Pyridoxine 5′-phosphate oxidase structure.

== Pathway ==

Pyridoxine 5′-phosphate oxidase is the enzyme that catalyzes the rate-limited step of the B_{6} metabolism pathway. Vitamin B_{6}, which is also known as pyridoxine, is a crucial nutrient for the human body, as it is responsible for more bodily functions than any other vitamin. Vitamin B_{6} is a coenzyme in the metabolism of carbohydrates, fats and proteins. This means that the enzymes which break these entities down for use in the body cannot function unless Vitamin B_{6} is present to induce a conformational change in the enzyme, thus activating it. Vitamin B_{6} also plays a role in the synthesis of hormones, red blood cells, neurotransmitters and enzymes. A person who is deficient in Vitamin B_{6} could suffer from insomnia, as well as suffer damage to the central nervous system.

== Reactions ==

Pyridoxine 5′-phosphate oxidase catalyzes several reactions; the two most important are the deamination of pyridoxamine 5′-phosphate and the dehydrogenation (oxidation) of pyridoxine 5-phosphate, both of which are key intermediates in the metabolism of B_{6}. Pyridoxine 5′-phosphate oxidase's EC number is 1.4.3.5.

 pyridoxamine 5′-phosphate + H_{2}O + O_{2} → pyridoxal 5′-phosphate + NH_{3} + H_{2}O_{2}

pyridoxine phosphate + O_{2} H_{2}O_{2} + pyridoxal phosphate

Pyridoxine 5′-phosphate oxidase also plays a role in nitrogen metabolism, converting amines to aldehydes and NH_{3} by the reaction:
 amine + H_{2}O + O_{2} aldehyde + NH_{3} + H_{2}O_{2}

== Kinetics ==
In humans, the pyridoxine 5′-phosphate oxidase enzyme exhibits a low catalytic rate constant of 0.2 s^{−1}, with low K_{m} values for both pyridoxine 5′-phosphate and pyridoxamine 5′-phosphate. The enzyme also has a low turnover rate, meaning that it is relatively slow converting substrate to product. Pyridoxal 5′-phosphate is an effective product inhibitor. Since pyridoxal 5′-phosphate, the active form of vitamin B_{6}, is the product of the metabolic pathway, if it exists in excess, then the pathway need not proceed to keep making product. However, if it exists in low concentrations, then that is a signal for the pathway to synthesize more. This is an example of feedback inhibition.

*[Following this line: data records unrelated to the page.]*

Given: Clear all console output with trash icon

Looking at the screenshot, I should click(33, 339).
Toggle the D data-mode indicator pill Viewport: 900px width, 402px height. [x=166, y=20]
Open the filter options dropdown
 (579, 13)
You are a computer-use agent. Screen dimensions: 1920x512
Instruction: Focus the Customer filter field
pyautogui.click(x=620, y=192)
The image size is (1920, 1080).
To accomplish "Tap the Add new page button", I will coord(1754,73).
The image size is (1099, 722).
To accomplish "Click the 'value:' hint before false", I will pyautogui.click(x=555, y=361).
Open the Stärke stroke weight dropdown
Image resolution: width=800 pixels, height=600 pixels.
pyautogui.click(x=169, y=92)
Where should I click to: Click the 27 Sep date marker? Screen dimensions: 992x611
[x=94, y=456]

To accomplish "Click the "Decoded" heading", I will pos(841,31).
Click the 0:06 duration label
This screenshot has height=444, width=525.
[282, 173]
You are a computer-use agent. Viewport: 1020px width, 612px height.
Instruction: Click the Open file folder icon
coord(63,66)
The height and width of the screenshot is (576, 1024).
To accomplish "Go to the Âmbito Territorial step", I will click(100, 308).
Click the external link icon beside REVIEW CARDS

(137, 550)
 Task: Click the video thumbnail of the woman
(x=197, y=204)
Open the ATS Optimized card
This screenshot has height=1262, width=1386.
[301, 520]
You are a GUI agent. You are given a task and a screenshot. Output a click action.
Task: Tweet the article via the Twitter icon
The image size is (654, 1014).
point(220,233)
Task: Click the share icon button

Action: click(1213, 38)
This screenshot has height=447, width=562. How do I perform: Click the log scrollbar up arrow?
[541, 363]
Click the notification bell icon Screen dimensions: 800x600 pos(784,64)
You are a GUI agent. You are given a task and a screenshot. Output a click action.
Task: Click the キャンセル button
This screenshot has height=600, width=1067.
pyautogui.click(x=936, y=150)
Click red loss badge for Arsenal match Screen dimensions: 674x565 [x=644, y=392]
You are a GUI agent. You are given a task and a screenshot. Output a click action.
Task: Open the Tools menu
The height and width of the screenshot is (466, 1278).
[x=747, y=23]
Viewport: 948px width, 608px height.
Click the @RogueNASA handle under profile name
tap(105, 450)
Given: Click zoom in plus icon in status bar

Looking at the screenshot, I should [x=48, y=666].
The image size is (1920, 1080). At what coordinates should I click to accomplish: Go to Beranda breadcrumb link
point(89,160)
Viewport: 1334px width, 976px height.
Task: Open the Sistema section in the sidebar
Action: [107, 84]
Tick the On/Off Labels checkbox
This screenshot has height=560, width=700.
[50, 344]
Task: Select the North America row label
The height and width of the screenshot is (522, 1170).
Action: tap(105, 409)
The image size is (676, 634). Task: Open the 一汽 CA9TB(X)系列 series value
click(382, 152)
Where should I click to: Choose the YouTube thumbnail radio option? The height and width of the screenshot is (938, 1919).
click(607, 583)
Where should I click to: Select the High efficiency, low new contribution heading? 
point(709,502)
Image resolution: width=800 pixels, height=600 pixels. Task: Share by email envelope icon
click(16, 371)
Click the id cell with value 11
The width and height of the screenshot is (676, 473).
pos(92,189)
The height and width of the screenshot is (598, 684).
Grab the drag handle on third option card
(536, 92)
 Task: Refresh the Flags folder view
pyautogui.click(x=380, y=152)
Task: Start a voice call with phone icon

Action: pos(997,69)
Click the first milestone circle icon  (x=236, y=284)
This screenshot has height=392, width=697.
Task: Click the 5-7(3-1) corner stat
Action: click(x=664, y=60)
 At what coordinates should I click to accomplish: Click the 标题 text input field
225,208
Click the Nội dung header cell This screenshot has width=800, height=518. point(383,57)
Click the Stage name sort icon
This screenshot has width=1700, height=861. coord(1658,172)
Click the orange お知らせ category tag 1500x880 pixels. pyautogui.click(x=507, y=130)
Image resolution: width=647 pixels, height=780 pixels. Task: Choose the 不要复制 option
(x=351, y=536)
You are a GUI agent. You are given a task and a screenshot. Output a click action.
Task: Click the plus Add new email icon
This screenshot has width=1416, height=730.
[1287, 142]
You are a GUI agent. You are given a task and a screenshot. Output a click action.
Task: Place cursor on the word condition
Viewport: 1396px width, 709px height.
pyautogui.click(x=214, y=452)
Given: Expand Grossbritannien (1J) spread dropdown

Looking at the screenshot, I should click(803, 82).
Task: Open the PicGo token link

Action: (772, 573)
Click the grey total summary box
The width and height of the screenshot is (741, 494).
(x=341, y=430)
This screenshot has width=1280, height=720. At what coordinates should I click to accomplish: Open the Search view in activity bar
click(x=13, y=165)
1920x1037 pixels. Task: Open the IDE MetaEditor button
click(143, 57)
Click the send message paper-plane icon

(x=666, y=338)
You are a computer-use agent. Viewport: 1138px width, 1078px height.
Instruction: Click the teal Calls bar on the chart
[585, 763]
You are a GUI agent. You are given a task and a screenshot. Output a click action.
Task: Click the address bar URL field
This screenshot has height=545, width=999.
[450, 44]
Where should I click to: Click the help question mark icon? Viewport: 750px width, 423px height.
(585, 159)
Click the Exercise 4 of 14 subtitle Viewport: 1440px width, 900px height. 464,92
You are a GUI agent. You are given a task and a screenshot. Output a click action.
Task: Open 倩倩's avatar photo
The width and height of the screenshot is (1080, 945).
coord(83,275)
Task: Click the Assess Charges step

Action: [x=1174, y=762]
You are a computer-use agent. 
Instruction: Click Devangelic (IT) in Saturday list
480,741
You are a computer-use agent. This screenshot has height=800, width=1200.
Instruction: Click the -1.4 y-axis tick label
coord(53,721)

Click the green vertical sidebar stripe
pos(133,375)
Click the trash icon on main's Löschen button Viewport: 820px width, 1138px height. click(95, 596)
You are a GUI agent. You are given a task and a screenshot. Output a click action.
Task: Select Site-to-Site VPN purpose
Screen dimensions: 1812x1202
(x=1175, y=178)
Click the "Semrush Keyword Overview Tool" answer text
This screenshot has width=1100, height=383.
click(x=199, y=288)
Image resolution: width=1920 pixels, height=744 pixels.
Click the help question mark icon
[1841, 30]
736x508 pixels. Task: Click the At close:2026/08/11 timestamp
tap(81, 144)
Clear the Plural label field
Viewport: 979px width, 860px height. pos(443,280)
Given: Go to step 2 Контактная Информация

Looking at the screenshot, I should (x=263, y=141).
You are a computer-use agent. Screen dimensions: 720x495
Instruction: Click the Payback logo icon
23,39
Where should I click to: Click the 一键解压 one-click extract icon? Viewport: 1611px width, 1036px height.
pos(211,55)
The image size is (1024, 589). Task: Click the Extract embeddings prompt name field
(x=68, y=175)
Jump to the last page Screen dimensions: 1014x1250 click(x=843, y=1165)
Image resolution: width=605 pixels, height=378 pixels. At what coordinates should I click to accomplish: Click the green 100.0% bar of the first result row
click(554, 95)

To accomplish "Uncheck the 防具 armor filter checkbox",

== Pyridoxine 5′-phosphate oxidase in different organisms ==
Pyridoxine 5′-phosphate oxidase has been highly conserved over time, as there are many similarities between the enzyme as it is found in humans and Escherichia coli. Although there is only 39% retention of amino acid sequence from the E. coli version of the enzyme to the human version, the sequences for the FMN binding site and the substrate active sites are among the very highly conserved portion. One of the key differences is that the human pyridoxine 5′-phosphate oxidase has a higher specificity for the pyridoxamine 5′-phosphate substrate, whereas the pyridoxine 5′-phosphate oxidase in E. coli has a higher specificity pyridoxal 5′-phosphate substrate.

== Clinical significance ==
Mutations of the PNPO gene may result in the development of pyridoxamine 5'-phosphate oxidase deficiency, a disease presenting soon after birth with seizures and subsequent encephalopathy.